Plasma Microbiome Composition among Brain Health Phenotypes in People with HIV (PWH)
Mohammadsobhan Sheikh Andalibi1, Lora Khatib2, Bin Tang5, Donald Franklin3, Robert K Heaton6, Rob Knight4, Scott Letendre7, Ronald Ellis6
1University of California San Diego, 2Neurosciences Graduate Program, 3Department of Psychiatry, 4Department of Pediatrics, University of California San Diego, 5UCSD, 6UC San Diego, 7HNRC, UCSD
Objective:
This study aimed to investigate the association between plasma microbiome composition and brain health phenotypes (BHPs) in people with HIV (PWH).
Background:
Neurobehavioral disorders and gut dysbiosis continue to occur in treated PWH, but the relationship between the plasma microbiome and BHPs remains unexplored. Plasma microbiome analysis offers unique insights into systemic microbial translocation and immune responses.
Design/Methods:
410 PWH who were taking antiretroviral therapy and had plasma HIV RNA ≤ 200 copies/mL underwent comprehensive neuromedical and neurobehavioral assessments and provided plasma for 16S rRNA amplicon sequencing. As previously described, 17 brain health features, including cognitive domains, depression subscales, and daily functioning, defined 4 BHPs using dimension reduction with self-organizing maps (SOM) followed by k-means clustering methods: BHP1: healthy (n=187), BHP2: depression-dominant (n=94), BHP3: unhealthy in all features (n=55), and BHP4: cognitive impairment-dominant (n=74).

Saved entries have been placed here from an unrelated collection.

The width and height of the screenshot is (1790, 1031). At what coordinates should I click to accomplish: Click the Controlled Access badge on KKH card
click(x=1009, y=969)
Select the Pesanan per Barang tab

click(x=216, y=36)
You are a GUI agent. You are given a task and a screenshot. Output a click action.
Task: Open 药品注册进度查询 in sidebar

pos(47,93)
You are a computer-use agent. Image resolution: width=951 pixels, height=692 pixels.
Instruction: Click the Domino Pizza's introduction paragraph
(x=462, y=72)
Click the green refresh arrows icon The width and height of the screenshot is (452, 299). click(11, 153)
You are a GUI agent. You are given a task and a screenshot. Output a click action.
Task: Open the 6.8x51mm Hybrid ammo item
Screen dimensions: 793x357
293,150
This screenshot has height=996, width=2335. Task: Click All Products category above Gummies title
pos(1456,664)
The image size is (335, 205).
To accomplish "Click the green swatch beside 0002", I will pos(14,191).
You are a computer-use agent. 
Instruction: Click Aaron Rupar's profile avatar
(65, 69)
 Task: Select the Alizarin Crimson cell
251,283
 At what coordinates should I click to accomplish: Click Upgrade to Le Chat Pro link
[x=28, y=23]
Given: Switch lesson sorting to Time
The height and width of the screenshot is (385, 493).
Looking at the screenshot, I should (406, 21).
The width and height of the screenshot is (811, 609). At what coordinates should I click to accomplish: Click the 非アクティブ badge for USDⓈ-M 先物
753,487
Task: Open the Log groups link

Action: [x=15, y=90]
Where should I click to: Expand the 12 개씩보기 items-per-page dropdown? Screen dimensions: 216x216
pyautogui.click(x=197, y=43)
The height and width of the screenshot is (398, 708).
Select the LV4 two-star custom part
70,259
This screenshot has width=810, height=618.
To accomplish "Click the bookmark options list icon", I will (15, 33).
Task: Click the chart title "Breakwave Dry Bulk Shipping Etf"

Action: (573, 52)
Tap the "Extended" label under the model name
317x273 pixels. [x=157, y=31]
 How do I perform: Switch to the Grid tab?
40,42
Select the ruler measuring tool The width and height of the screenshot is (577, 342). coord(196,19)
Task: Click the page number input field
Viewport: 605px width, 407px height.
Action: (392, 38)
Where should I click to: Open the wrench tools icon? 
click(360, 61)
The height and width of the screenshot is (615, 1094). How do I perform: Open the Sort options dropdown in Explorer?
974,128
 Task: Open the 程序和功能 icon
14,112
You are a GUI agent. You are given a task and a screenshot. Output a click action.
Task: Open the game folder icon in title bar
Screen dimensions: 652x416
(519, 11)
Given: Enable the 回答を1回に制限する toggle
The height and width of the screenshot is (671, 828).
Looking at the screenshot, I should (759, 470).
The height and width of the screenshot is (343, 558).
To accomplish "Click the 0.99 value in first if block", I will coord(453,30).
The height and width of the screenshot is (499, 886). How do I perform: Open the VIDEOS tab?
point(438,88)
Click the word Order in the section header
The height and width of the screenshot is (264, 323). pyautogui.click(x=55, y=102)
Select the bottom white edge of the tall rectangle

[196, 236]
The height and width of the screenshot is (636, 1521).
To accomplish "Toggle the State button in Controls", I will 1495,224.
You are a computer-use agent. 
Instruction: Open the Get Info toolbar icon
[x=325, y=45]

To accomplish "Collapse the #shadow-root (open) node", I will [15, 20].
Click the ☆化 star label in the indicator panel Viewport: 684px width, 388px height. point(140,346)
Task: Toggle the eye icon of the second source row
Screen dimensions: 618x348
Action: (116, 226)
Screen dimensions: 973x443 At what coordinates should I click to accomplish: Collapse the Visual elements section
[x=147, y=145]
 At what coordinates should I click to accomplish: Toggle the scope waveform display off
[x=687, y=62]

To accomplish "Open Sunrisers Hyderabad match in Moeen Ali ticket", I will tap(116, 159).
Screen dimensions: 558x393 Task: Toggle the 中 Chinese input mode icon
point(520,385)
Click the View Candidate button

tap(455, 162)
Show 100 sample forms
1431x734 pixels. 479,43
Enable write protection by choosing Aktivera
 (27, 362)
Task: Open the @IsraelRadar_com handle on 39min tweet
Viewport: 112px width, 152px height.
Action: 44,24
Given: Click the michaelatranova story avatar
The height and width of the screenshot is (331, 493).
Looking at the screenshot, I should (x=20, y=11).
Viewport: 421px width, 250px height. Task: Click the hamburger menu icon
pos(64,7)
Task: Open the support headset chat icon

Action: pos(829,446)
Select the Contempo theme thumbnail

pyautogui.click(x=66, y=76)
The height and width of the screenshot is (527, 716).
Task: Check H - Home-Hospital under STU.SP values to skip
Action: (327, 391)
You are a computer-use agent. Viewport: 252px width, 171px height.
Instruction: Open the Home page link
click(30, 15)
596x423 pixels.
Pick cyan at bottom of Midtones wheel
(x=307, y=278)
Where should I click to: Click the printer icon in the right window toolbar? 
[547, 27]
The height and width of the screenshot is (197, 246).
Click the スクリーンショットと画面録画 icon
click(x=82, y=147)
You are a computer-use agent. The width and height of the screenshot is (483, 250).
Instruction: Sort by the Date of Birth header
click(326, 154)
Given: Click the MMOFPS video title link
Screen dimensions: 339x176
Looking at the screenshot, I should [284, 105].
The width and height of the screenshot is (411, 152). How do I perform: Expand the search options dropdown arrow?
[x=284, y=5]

Alpha and beta diversity were measured using diversity metrics. Differential species abundance was analyzed using Bayesian Inferential Regression for Differential Microbiome Analysis (BIRDMAn), adjusting for age and gender.
Results:
Cohort characteristics: mean age 42.7 ± 8.9 years, 16.3% female, 44.9% Black, 59.3% AIDS, mean CD4+ T-cells 467.5/µL. Alpha diversity was lower in BHP2 than in either BHP4 or BHP1 (each p < 0.05). Beta diversity also differed between BHP2 and BHP4 using weighted (p = 0.03) and unweighted UniFrac metrics (p = 0.01). Genus Actinomycetospora and Mycobacterium, Flavobacteriaceae family, and species Rothia mucilaginosa were more abundant in people with BHP4 than BHP2.
Conclusions:
These findings support a role for the plasma microbiome in modulating brain health in PWH. This may occur in part by modulating immune responses: Mycobacteria can induce proinflammatory immune responses and Flavobacteriaceae produce anti-inflammatory short-chain fatty acids. These results are provocative, but the cross-sectional design limits causal inference. Understanding these complex interactions could support the development of personalized, microbiome-based interventions to improve brain health in PWH.